The Sri Lanka Disaster Minister is quoted by the Sunday Times (23 July 2006, p. 2) as stating that “In the wake of last week’s earthquake and subsequent tsunami in Indonesia, the country was fully prepared within 23 minutes as an early warning reached the Met Department.”
According to the 17 July timeline.ppt, the PTWC and the Japanese Center issued the first bulletin within 17 minutes of the earthquake. The Minister indicates that the entire country was fully prepared within 6 minutes of receiving that bulletin. This may possibly be a world record.
If we assume the 23 minutes was counted from the time the warning was received, the country was ready 40 minutes after the earthquake. Even that is extraordinary. The Sri Lankan official who was interviewed by the Associated Press does not seem to have been aware of this great achievement and simply talked about plans and sirens in religious establishments. It appears that the international press is badly informed or is maliciously supressing Sri Lanka’s achievements.

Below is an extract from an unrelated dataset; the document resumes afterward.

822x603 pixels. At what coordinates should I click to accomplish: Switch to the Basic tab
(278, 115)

The Minister further stated ” all we need is 20 minutes to warn the people if they are in imminent danger since there are 15-20 disaster management officials in all coastal districts who are ready to evacuate the people.” The Times states that the disaster management personnel are mainly army, navy and air force officers who have undergone “vigorous training to evacuate people living on the coast to higher grounds which have now been identified.”

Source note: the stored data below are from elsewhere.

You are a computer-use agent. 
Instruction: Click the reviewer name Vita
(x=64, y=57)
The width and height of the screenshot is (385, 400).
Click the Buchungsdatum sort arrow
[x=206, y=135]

“The people in these areas too are trained to follow route maps to reach safety in case of a tsunami. Police in these areas have been given megaphones to help in the process.”
The Ministry has already received funds from UNESCAP to build three tsunami warning towers in the Eastern, Northern and Southern Provinces and hopes to build another 25 towers by December 26  to mark the second anniversary of the disaster, according to the Times.

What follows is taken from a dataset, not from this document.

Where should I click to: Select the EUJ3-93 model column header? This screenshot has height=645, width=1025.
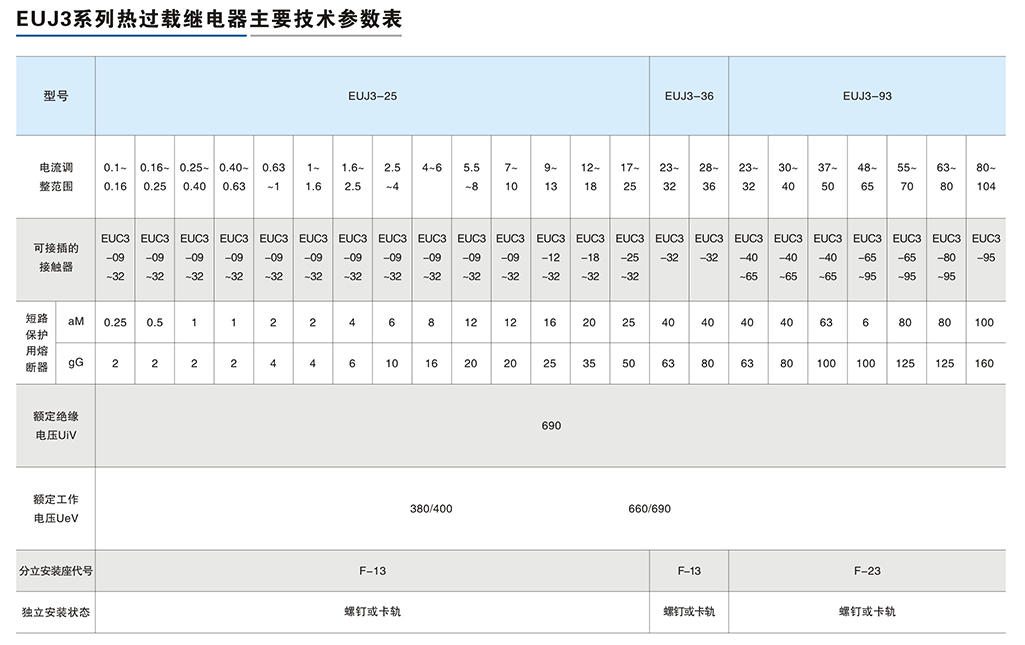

- Sri Lanka only needs twenty minutes to act on a tsunami warning. It took precisely 23 minutes on 17 July 2006, but action is being taken to shave off 3 minutes from the response time.
- There are 15-20 disaster management officials in each coastal district, mainly from the forces, giving a total of 15 x 10 = 150 in all. [One assumes different arrangements are in place for Jaffna, Mulativu, Mannar, Kilinochchi, Trinco, Batticaloa, Ampara districts which are not fully under government control]
- They have identified the vulnerable populations and trained them.
- They have also identified the evacuation paths and the safe locations to move the people to.
- The Police, not the disaster management personnel, have been issued megaphones to assist in evacuations, suggesting close coordination between the Police and the disaster personnel.
- Funds have been received for three warning towers, one each for the Northern, Eastern and Southern provinces.
- Funds have not been received, but will be sought for 25 additional towers. Fund raising, procurment under government procedures and construction will be all completed within five months, giving a total of 28 operational warning towers along the coastline by 26 December 2006.
If all this is true, there is no question that Sri Lanka is the country that is best prepared for a tsunami. On this strength alone, the Disaster Minister should be nominated to a UN post, shortly after the inauguration of the 28 warning towers on 26 December 2006. We have no doubt he will be accepted with acclaim.